Christmas is not my favorite holiday. I prefer Ground Hog Day; a day when a man in a top hat holds up a stunned groundhog to remind us that any way you slice it … Spring is six weeks away. It’s a practical holiday, an instructive holiday, and kind of a spring advent calendar. There are other reasons I prefer Ground Hog Day: Ground Hog Day requires no preparation; no shopping; no guilt; and no expectations. Also, Ground Hog Day has not been discovered by advertising agencies and marketing executives.

This is a sacred time. December marks a holy time for many religions, yet today, the spirituality of the season has been lost in the debris of advertising.
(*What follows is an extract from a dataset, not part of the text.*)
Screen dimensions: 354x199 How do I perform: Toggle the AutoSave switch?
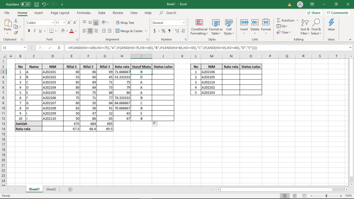[x=25, y=4]
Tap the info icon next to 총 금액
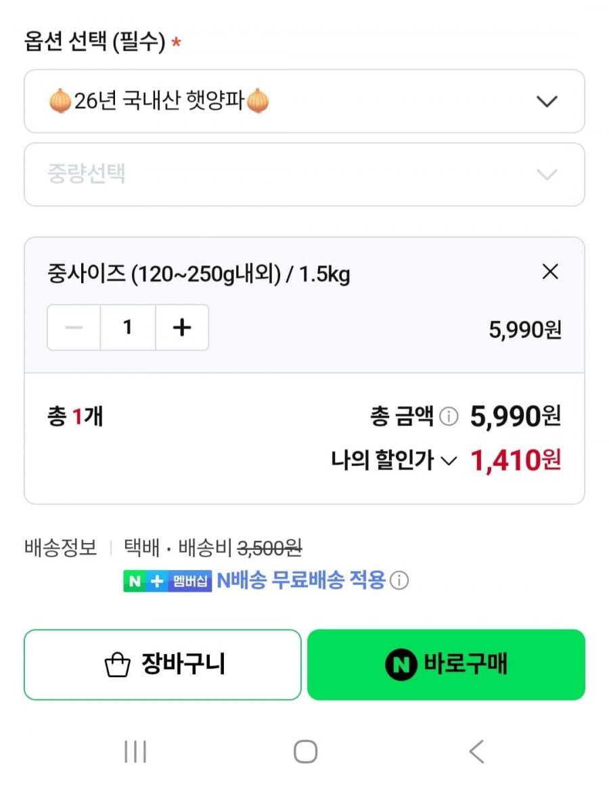Viewport: 609px width, 786px height. coord(449,416)
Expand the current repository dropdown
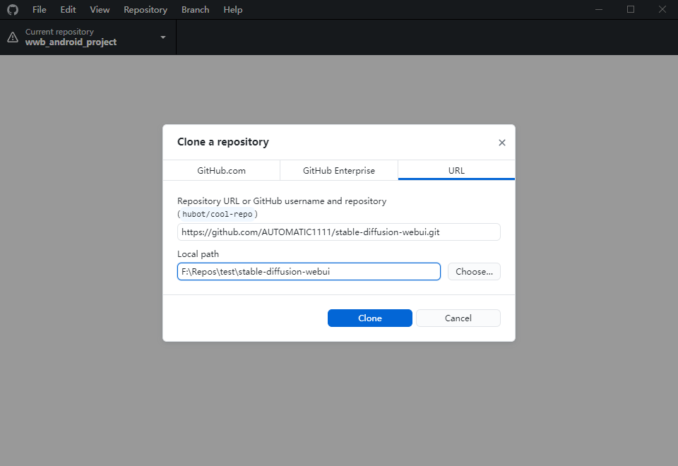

Christmas on the other hand is the darling of advertising. Thanks to those wonderful folks who turned a football game into Oscar time for commercials, Christmas has been turned into a shopping event of Olympic proportions.
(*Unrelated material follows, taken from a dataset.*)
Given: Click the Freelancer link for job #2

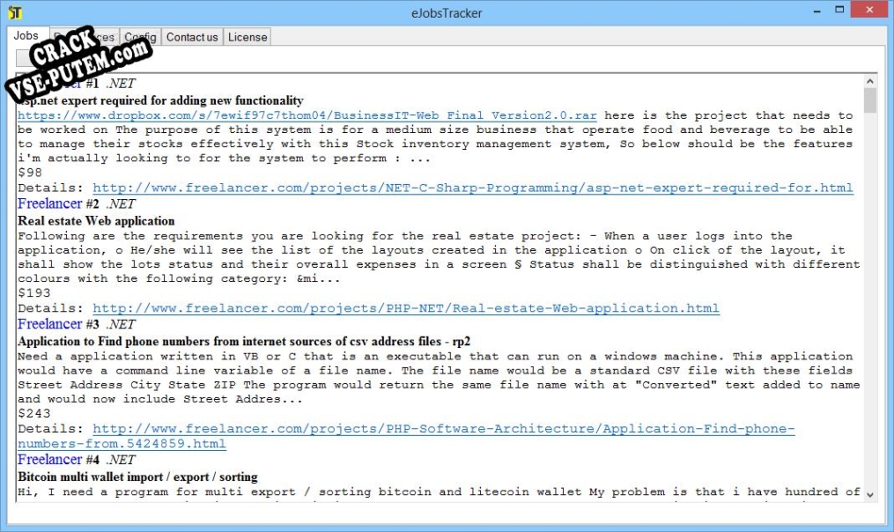Looking at the screenshot, I should pos(49,203).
Christmas now follows Halloween. All Saint’s Day has been pushed aside to make way for the annual Holiday Shopping Season. For example: while the children are sorting through their pile of candy pilfered from friends and neighbors … employees like elves creep into a certain national chain of coffee shops and before dawn they have transformed the stores into a Holiday market filled an array of gifts to purchase while waiting for your Holiday cup containing more than 2,500 calories. A good fifty-five days before Christmas Day, you can begin consuming holiday lattes in a green or red cup and by Christmas morning, you have consumed 137,500 calories.

This is a sacred time. December marks a holy time for many religions, yet today, the spirituality of the season has been lost in the debris of advertising.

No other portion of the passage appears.